#### What this task involves
Reproduce only what lies between the first line of the material below and the line containing "You are a computer-use agent. The width", with both of those lines included and every line kept exact.

#### Data section
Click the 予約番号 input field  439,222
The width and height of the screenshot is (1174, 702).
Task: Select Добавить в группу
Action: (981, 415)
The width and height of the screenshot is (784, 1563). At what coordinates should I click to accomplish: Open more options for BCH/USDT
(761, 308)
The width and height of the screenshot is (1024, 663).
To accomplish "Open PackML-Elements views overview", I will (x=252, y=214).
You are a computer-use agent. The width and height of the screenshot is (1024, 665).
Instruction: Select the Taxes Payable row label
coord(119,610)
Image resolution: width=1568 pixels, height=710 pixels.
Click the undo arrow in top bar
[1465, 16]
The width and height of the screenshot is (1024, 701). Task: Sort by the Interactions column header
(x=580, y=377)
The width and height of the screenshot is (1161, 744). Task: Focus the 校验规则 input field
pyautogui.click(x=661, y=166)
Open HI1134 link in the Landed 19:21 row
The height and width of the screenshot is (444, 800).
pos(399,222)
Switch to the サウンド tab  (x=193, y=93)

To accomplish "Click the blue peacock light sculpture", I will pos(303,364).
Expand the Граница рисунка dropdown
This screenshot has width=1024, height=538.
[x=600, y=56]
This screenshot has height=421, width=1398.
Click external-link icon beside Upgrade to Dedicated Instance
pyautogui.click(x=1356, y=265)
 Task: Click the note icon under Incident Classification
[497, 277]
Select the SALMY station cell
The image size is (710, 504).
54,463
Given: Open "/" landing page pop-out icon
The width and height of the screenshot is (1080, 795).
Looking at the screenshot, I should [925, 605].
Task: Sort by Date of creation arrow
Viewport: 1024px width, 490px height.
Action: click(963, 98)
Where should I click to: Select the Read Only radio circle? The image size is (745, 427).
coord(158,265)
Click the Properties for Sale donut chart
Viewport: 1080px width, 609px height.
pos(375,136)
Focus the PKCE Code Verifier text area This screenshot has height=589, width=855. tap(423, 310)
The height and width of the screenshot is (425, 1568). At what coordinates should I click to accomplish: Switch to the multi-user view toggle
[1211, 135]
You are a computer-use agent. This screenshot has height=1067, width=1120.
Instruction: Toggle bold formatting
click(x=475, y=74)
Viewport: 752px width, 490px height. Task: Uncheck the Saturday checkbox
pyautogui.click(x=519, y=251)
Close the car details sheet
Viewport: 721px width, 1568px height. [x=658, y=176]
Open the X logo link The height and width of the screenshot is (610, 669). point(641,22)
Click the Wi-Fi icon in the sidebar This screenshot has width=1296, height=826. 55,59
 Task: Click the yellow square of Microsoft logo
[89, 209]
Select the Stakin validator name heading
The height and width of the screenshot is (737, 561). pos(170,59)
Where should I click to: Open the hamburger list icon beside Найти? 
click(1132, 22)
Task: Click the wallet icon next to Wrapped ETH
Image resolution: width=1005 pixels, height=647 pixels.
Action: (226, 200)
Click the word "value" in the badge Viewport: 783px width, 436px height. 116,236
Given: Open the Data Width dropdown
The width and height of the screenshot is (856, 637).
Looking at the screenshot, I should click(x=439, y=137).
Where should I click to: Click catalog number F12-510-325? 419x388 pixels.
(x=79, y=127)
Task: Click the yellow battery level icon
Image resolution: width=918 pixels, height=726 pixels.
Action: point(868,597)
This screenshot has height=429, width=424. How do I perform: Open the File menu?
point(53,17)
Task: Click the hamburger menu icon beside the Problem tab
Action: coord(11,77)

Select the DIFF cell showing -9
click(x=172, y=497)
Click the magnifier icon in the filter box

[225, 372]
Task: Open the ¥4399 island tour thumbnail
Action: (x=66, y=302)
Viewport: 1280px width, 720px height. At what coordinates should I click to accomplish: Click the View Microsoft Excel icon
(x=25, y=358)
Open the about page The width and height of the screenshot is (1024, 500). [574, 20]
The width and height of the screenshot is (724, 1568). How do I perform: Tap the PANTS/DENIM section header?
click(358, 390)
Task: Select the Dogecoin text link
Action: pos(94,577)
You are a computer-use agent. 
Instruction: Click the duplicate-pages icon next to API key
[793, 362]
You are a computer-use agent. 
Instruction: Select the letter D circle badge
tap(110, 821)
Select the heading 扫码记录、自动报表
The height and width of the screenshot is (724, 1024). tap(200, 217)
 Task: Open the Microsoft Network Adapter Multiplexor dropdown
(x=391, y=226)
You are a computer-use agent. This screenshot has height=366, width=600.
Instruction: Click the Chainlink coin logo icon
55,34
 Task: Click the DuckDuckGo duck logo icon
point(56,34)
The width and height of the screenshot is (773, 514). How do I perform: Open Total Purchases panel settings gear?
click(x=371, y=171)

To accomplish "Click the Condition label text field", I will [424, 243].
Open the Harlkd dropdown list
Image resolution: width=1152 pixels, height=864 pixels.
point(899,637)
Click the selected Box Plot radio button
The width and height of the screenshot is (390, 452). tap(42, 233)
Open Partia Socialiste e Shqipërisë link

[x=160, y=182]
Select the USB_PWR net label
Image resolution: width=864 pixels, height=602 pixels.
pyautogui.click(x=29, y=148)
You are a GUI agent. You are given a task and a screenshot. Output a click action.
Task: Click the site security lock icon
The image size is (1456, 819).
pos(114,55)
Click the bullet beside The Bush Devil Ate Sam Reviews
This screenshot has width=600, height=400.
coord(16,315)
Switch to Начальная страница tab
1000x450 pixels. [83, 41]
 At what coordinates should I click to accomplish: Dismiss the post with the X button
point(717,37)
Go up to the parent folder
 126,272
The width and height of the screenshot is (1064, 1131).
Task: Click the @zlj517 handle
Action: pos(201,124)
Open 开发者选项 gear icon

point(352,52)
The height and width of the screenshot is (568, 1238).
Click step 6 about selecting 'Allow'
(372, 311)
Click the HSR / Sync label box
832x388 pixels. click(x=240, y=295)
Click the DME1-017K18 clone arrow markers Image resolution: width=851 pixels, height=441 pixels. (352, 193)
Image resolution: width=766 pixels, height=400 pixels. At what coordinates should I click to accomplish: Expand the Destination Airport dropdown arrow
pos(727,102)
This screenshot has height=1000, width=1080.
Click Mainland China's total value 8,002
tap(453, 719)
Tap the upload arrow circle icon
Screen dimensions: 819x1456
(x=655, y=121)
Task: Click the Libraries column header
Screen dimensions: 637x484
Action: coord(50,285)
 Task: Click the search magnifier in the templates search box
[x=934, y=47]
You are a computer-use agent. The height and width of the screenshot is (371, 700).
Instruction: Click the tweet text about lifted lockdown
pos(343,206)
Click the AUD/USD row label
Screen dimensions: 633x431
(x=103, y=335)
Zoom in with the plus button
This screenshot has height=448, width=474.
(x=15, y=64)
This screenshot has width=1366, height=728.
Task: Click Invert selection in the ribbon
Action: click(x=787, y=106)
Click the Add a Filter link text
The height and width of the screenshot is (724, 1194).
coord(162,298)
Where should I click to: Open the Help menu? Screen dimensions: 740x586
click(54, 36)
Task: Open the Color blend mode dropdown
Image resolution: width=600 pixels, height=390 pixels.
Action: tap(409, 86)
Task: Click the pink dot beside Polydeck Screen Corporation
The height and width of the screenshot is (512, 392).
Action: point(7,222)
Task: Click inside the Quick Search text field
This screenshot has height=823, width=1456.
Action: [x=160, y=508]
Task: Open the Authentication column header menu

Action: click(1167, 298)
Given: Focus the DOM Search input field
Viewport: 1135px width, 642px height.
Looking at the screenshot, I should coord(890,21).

#### Solution
Click the 予約番号 input field  439,222
The width and height of the screenshot is (1174, 702).
Task: Select Добавить в группу
Action: (981, 415)
The width and height of the screenshot is (784, 1563). At what coordinates should I click to accomplish: Open more options for BCH/USDT
(761, 308)
The width and height of the screenshot is (1024, 663).
To accomplish "Open PackML-Elements views overview", I will (x=252, y=214).
You are a computer-use agent. The width and height of the screenshot is (1024, 665).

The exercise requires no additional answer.